── Data section ──

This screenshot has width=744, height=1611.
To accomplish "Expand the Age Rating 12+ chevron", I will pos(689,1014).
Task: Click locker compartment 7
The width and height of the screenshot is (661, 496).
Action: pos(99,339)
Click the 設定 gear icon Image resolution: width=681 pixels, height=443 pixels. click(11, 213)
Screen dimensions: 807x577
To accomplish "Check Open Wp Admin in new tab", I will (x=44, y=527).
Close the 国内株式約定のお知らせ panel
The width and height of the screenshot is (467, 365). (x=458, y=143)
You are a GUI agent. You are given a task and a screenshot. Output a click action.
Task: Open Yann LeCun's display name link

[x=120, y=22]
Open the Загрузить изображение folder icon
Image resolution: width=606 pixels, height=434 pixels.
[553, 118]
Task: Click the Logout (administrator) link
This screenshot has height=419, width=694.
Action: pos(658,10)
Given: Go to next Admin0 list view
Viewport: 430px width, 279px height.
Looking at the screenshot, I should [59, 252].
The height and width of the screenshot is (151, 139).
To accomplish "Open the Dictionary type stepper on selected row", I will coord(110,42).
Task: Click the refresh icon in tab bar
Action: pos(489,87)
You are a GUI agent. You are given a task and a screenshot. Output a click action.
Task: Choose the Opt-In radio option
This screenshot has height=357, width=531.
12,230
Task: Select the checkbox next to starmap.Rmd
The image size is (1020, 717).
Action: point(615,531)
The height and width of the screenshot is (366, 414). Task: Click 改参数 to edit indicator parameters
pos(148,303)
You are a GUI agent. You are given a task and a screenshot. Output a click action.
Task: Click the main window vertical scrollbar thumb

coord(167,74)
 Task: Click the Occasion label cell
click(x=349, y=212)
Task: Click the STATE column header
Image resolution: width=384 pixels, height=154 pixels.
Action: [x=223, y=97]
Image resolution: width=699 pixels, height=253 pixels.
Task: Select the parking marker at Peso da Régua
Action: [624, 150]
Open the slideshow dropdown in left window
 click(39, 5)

───

- [Exercise directions] Repeat every entry exactly, please.

- [Solved exercise]
This screenshot has width=744, height=1611.
To accomplish "Expand the Age Rating 12+ chevron", I will pos(689,1014).
Task: Click locker compartment 7
The width and height of the screenshot is (661, 496).
Action: pos(99,339)
Click the 設定 gear icon Image resolution: width=681 pixels, height=443 pixels. click(11, 213)
Screen dimensions: 807x577
To accomplish "Check Open Wp Admin in new tab", I will (x=44, y=527).
Close the 国内株式約定のお知らせ panel
The width and height of the screenshot is (467, 365). (x=458, y=143)
You are a GUI agent. You are given a task and a screenshot. Output a click action.
Task: Open Yann LeCun's display name link

[x=120, y=22]
Open the Загрузить изображение folder icon
Image resolution: width=606 pixels, height=434 pixels.
[553, 118]
Task: Click the Logout (administrator) link
This screenshot has height=419, width=694.
Action: pos(658,10)
Given: Go to next Admin0 list view
Viewport: 430px width, 279px height.
Looking at the screenshot, I should [59, 252].
The height and width of the screenshot is (151, 139).
To accomplish "Open the Dictionary type stepper on selected row", I will coord(110,42).
Task: Click the refresh icon in tab bar
Action: pos(489,87)
You are a GUI agent. You are given a task and a screenshot. Output a click action.
Task: Choose the Opt-In radio option
This screenshot has height=357, width=531.
12,230
Task: Select the checkbox next to starmap.Rmd
The image size is (1020, 717).
Action: point(615,531)
The height and width of the screenshot is (366, 414). Task: Click 改参数 to edit indicator parameters
pos(148,303)
You are a GUI agent. You are given a task and a screenshot. Output a click action.
Task: Click the main window vertical scrollbar thumb

coord(167,74)
 Task: Click the Occasion label cell
click(x=349, y=212)
Task: Click the STATE column header
Image resolution: width=384 pixels, height=154 pixels.
Action: [x=223, y=97]
Image resolution: width=699 pixels, height=253 pixels.
Task: Select the parking marker at Peso da Régua
Action: [624, 150]
Open the slideshow dropdown in left window
 click(39, 5)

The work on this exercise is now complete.